Oracle support. Oracle lives by prepared statements, even if those prepared statements aren't reused, as someone has pointed out. One can argue that few Rails developers use Oracle, but I can also argue that that's because Rails performs badly on Oracle.
Furthermore: - My code will fallback to using "unprepared statements" if it thinks that using prepared statements is not necessary, so performance is not a problem. - It moves a lot of the statement building code to separate classes. This makes ActiveRecord::Base smaller, and thus easier to read and to maintain.
I like the gist of your idea and approach. Thanks for working on it.
I'd start with using bound variables first, though. They're always beneficial and are a natural stepping stone to prepared statements which can be added later for those queries which may benefit (many do not).

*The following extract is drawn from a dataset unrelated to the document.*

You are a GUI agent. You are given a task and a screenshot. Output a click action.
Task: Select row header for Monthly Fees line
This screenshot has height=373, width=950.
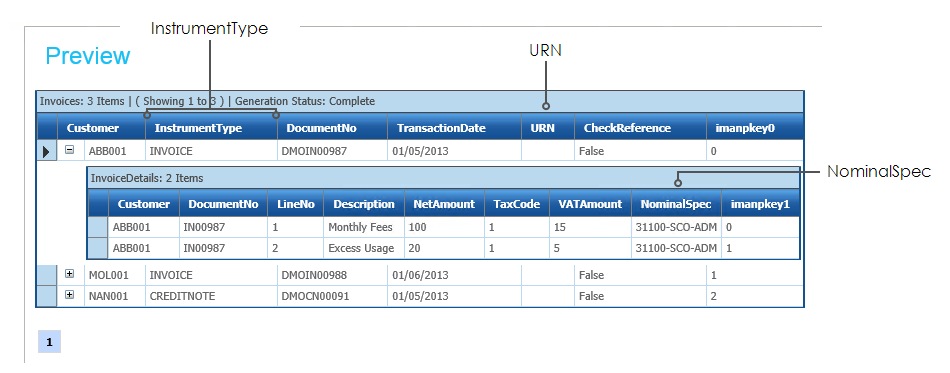coord(98,228)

Sorry I didn't comment on your earlier postgres patch: it includes a lot of superfluous style edits and untested changes, so I didn't review further. I salute your effort but it could use a lot of cleanup before committing.
Are you attending RailsConf this week?
jeremy
Just wondering, but is there any advantage to trying to manually manage the execution plan cache? I know MSSQL-Server for example caches the execution-plan of every parameterized Query (anything executed with the sp_executesql stored-procedure), which means the majority of ADO and ADO.NET based applications, and no one on that side of the fence would ever worry about such a thing; the server manages that cache itself, exactly as it manages what indexes to keep in memory at any given moment.
So I guess my question is: Is flushing the statements really necessary or are you just working under an assumption the database (Postgres/ MySQL) will blindly allow it to grow to unreasonable levels?
Hongli Lai wrote:
Oracle support. Oracle lives by prepared statements, even if those prepared statements aren't reused, as someone has pointed out. One can argue that few Rails developers use Oracle, but I can also argue that that's because Rails performs badly on Oracle.
I'd have to disagree with you there. Rails actually performs very well with Oracle. A change made a while back to default to "similar" cursor_sharing resulted in much of the benefit of bind variables. "performs badly" is definitely too strong.